» Exercise tasks:
A. In the forum thread, give the stretch from "The material list" through "the silicon substrate." again, substituting "chip design" for "IC design".
B. Decide whether each statement agrees with the forum thread. Answer yes or no for each, and quote the words from the thread that settle it.
(i) The unity frequency is the frequency at which the permeability becomes equal to 1.
(ii) The gold layer on top of ENIG coatings is thick.
(iii) Resistivity is described as hard to measure.
C. Answer these questions from the forum thread:
(i) With a DC permeability of 4000, at what frequency does permeability start dropping off?
(ii) For what is tungsten a very common material inside ICs?
(iii) What value did the microstrip parameters plugged in by KE5FX yield?

» Selected text:
════════════════════

I'm making the assumption that permeability drops off at a rate inversely proportional to the frequency. It's a very crude approximation, but it's the best I could find. The 'unity frequency' is the frequency at which the permeability becomes equal to 1. So if you have a DC permeability of 4000, it will start dropping off at 250kHz. Maybe this is indeed too optimistic, I'm not sure. I could switch to a model where you can set both the frequency where the roll-off starts, and the frequency where it ends. But again, I'm having a really hard time finding reliable data for this.

Of course, why someone would be making a PCB with steel traces, or how you'd make one with tungsten for that matter, I'm not sure.

Steel is included mostly to demonstrate that ferromagnetic materials are a bad idea for RF applications. Fun fact: ENIG coatings actually contain mostly Nickel, which is ferromagnetic (the gold layer on top is extremely thin). So if you remove the solder mask on an ENIG-coated board in an attempt to get more predictable transmission line performance, you are actually making things a lot worse.

The material list includes a lot of stuff that's not very realistic for PCBs, but I'm also planning to use the same solver for other applications, such as IC design. Tungsten is actually a very common material for vias inside ICs. It's also used as a diffusion barrier I believe, to prevent the copper from contaminating the silicon substrate.

I understand providing materials just for reference, and completeness; the numbers might be wrong, but there are many alloys and conditions for commercially important metals, and a list like this is analogous to going to a candy shop to taste fruits: it might be close, or reminiscent in some way, but it's not the same thing, and one shouldn't expect it to be the same.  A note might be added to this effect?

Why would the numbers be wrong? Resistivity is relatively easy to measure, and AFAIK it's not very frequency-dependent or even manufacturer-dependent. Permeability is a different story, getting good data for this is a real problem. A warning may be a good idea in those cases.

[KE5FX]

Very nifty.  I plugged in some microstrip parameters that should yield 50 ohms, and got... 50 ohms. 

Feature-wise, in addition to supporting mixed mm/mil units, you might consider adding buttons to save/recall the user-entered parameter set.  Also, each transmission line type should have its own copy of these variables, so that selecting a different topology doesn't blow the existing entries away.

════════════════════

(Collected data entries)
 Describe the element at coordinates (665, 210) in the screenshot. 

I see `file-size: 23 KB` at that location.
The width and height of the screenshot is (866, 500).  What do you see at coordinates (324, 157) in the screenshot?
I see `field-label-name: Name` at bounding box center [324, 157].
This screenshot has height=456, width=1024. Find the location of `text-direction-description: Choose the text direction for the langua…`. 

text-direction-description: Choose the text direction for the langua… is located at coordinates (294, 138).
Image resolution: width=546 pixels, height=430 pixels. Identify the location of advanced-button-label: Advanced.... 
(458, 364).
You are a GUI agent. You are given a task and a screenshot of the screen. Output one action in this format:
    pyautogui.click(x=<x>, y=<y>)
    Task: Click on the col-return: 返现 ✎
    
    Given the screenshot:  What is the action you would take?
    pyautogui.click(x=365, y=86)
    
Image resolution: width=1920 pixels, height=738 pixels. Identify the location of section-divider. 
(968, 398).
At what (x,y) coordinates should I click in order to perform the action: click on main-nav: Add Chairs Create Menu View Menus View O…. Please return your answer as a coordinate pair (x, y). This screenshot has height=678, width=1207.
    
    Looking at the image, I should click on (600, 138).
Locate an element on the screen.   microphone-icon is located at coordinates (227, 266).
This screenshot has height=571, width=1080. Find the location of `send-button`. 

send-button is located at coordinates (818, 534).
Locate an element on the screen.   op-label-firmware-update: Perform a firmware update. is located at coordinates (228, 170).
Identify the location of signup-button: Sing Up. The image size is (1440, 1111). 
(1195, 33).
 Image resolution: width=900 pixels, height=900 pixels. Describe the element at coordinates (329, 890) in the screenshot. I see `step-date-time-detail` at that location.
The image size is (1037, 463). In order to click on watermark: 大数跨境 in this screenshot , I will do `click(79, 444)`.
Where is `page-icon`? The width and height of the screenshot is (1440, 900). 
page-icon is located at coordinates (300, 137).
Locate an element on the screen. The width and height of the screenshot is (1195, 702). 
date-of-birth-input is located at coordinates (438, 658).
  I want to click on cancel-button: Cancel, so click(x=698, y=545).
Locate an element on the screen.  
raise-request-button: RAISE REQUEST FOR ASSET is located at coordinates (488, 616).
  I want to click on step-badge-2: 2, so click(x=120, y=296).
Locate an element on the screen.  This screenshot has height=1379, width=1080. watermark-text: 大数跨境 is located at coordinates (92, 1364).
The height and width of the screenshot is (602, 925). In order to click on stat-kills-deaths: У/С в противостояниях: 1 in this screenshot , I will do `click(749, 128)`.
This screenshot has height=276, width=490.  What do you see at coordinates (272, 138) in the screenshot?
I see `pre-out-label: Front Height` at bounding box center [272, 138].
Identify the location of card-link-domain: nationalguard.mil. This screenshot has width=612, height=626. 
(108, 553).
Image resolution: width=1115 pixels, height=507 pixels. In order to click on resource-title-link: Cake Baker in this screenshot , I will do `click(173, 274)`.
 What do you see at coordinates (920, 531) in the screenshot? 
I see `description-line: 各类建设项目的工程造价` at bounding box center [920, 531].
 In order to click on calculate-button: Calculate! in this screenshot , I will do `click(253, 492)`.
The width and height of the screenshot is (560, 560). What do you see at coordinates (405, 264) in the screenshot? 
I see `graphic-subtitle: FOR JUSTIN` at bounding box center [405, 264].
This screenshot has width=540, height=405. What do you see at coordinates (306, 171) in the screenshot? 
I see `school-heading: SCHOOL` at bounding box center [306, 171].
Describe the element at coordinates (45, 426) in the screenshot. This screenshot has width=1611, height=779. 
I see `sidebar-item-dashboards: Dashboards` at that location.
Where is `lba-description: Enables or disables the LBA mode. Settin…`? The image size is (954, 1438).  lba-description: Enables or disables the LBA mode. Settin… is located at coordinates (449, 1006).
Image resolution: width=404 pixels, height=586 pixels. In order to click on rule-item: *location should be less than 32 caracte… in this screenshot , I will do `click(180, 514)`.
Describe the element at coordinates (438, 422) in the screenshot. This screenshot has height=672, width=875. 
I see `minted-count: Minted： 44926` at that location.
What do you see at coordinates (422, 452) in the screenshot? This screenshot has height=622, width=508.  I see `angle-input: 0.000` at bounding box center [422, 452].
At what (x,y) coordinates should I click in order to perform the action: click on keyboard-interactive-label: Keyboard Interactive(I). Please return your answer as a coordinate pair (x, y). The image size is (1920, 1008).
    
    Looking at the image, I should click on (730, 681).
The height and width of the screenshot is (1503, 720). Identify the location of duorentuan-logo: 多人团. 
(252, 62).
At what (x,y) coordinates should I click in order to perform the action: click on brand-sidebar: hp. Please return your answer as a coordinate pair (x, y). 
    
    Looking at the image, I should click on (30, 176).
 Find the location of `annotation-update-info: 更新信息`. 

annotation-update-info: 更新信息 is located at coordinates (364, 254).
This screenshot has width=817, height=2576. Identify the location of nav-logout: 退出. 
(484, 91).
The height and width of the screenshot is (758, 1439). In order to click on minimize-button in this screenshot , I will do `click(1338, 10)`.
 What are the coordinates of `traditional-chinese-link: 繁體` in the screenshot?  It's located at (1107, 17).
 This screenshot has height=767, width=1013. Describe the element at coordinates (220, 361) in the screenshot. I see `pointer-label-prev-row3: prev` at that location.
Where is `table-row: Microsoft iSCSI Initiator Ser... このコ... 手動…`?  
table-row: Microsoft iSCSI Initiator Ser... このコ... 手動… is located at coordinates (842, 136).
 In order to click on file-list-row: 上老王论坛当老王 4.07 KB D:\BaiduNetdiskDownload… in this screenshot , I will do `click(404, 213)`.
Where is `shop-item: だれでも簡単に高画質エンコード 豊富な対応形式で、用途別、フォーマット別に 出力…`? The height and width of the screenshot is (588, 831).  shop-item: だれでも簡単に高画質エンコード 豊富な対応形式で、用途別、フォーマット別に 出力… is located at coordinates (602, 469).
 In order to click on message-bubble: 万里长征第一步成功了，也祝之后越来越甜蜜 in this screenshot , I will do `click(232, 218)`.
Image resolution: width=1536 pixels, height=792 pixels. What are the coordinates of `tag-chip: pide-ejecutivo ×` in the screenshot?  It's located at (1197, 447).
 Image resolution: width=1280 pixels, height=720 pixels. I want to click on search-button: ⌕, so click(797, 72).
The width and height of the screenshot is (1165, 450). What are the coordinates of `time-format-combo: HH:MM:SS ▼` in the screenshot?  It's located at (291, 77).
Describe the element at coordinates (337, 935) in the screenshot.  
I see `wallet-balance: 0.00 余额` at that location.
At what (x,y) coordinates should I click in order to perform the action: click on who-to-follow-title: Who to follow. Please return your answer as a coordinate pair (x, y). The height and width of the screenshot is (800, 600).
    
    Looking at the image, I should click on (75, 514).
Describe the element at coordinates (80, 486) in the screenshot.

════════════════════

» Responses:
A.
The material list includes a lot of stuff that's not very realistic for PCBs, but I'm also planning to use the same solver for other applications, such as chip design. Tungsten is actually a very common material for vias inside ICs. It's also used as a diffusion barrier I believe, to prevent the copper from contaminating the silicon substrate.

B.
(i) Yes: "The 'unity frequency' is the frequency at which the permeability becomes equal to 1."
(ii) No: "the gold layer on top is extremely thin"
(iii) No: "Resistivity is relatively easy to measure"

C.
(i) 250kHz
(ii) Vias
(iii) 50 ohms